Di saat gema takbir berkumandang dari berbagai penjuru Indonesia, OJK justru memproyeksikan lonjakan penggunaan pinjol dan gadai. Fenomena ini memicu pertanyaan besar: mengapa Kegembiraan hari raya harus dibayar dengan jeratan utang?
*Rapuhnya Ketahanan Ekonomi Keluarga*
Di sisi lain, masyarakat terus dihimpit realitas pahit: harga barang pokok melambung, ongkos mobilitas membengkak, hingga tekanan kurs yang kian berat. Ironisnya, jaring pengaman sosial dari pemerintah sering kali melesat dari sasaran. Kalaupun ada bantuan, nilainya tak lagi mampu mengejar laju inflasi. Kondisi ekonomi keluarga kian terjepit; saat harga pasar melonjak tajam, pertumbuhan upah justru stagnan. Akibatnya, daya beli masyarakat merosot ke titik nadir dalam beberapa tahun terakhir. Mirisnya, kondisi ini semakin diperparah oleh digitalisasi keuangan yang menawarkan "solusi" instan berupa utang ribawi. Alih-alih mendapatkan jaring pengaman sosial yang tepat sasaran, rakyat justru difasilitasi untuk berutang demi memenuhi kebutuhan rutin maupun gaya hidup musiman. Ekonomi yang berputar di tengah masyarakat saat ini seolah-olah digerakkan oleh napas buatan bernama kredit, yang pada akhirnya akan menyedot kesejahteraan keluarga di masa depan.
*Kegagalan Sistemik dan Kebutuhan akan Keseimbangan*
Tekanan sosial untuk merayakan Lebaran secara konsumtif sebetulnya merupakan buah dari kapitalisasi momen lebaran. Keluarga diarahkan masuk dalam pusaran ekonomi yang hanya menguntungkan para pemilik kapital, seperti perbankan, penyedia pinjol, hingga jasa pegadaian.
Kita butuh lebih dari sekadar narasi "ekonomi inklusif" yang pada praktiknya hanya memperluas akses utang, bukan akses kesejahteraan.
Keluarga membutuhkan sistem ekonomi yang stabil—baik dari nilai mata uang maupun harga barang.

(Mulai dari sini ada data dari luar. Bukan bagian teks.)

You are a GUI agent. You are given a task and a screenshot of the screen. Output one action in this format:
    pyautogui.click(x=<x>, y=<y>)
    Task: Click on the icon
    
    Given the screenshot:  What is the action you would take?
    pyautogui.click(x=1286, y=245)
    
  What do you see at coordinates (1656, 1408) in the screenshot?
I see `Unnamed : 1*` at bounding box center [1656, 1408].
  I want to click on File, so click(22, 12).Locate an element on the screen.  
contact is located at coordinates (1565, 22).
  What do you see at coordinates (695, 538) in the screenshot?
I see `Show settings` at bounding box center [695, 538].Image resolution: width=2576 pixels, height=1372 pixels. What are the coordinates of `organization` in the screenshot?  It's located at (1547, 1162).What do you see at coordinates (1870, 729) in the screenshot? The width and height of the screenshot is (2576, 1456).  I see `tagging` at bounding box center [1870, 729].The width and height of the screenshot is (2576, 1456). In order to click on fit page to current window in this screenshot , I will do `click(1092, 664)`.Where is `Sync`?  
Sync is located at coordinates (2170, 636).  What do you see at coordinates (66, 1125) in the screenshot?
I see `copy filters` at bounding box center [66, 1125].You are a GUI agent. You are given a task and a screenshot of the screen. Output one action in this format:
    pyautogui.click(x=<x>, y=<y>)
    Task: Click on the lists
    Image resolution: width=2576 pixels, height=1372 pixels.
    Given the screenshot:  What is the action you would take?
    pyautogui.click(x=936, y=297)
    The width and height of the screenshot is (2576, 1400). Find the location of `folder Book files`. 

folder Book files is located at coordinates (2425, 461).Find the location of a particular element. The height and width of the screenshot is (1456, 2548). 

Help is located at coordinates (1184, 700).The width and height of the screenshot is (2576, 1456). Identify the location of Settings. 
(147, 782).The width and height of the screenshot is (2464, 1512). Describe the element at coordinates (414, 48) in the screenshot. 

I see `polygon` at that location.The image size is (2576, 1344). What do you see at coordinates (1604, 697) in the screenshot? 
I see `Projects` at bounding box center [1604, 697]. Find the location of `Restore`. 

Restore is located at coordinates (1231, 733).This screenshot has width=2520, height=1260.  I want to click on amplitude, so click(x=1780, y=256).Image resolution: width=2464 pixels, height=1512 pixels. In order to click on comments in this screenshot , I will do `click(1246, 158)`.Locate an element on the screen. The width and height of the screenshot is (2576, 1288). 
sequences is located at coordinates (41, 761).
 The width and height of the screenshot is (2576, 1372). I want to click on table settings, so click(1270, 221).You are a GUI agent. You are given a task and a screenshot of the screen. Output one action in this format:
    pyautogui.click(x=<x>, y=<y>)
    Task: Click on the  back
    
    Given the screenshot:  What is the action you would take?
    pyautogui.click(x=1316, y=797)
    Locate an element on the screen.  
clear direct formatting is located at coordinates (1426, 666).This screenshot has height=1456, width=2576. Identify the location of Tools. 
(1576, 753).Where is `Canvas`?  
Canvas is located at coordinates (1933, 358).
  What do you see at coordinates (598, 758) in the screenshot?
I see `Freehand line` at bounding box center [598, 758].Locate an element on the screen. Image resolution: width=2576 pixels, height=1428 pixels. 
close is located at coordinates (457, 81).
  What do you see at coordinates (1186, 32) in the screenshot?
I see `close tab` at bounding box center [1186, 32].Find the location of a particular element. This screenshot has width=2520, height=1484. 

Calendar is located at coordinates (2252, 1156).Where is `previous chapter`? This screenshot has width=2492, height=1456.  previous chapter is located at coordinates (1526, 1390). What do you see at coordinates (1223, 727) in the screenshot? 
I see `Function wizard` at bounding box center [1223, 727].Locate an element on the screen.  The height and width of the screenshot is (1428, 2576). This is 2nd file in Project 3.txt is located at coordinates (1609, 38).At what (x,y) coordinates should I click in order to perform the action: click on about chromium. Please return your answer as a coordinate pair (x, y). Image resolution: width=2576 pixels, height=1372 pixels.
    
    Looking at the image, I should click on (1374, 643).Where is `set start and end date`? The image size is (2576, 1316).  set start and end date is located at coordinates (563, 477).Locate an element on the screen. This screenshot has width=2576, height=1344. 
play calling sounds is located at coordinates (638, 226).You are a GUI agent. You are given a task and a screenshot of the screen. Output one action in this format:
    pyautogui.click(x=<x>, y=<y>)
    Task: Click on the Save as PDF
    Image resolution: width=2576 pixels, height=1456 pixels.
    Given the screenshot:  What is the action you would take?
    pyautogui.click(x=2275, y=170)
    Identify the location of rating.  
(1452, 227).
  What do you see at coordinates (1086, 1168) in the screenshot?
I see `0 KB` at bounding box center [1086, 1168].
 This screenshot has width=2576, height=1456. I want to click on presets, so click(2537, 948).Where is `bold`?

Kita butuh negara yang mampu menyediakan lapangan kerja yang layak dan produktif, bukan negara yang sekadar menjadi fasilitator bagi lembaga keuangan untuk membebani rakyat dengan bunga.
*Sistem Islam sebagai Solusi Hakiki*
Kesejahteraan yang merata hanya akan terwujud dalam sistem ekonomi Islam. Berbeda dengan sistem kapitalisme yang bertumpu pada utang dan konsumsi, Islam menekankan pada distribusi harta yang adil dan penghapusan riba yang mencekik. Solusi ekonomi Islam terhadap kemiskinan berfokus pada pendekatan komprehensif, mencakup distribusi kekayaan yang adil, pemberdayaan ekonomi, dan instrumen sosial-keagamaan. Namun, sistem ekonomi ini tidak bisa berdiri sendiri; ia memerlukan kekuatan politik yang berdaulat.
Dibutuhkan keberanian politik untuk melepaskan ketergantungan negara dari arus globalisasi dan liberalisasi perdagangan yang merugikan. Hanya dengan kedaulatan penuh yaitu khilafah, negara mampu menerapkan sistem ekonomi Islam yang berfokus pada pemenuhan kebutuhan dasar rakyat.
Lebaran seharusnya menjadi momentum kembalinya ketakwaan. Ketakwaan yang tidak hanya berhenti di level individu, tetapi juga menjelma dalam sistem negara yang mampu menjamin rakyatnya merayakan kemenangan tanpa harus terbelit utang. Sudah saatnya kita berhenti "makan utang" dan mulai membangun kesejahteraan yang berkah di bawah naungan khilafah Alaa Minhajin Nubuwah. Wallahu a'lam bishawab.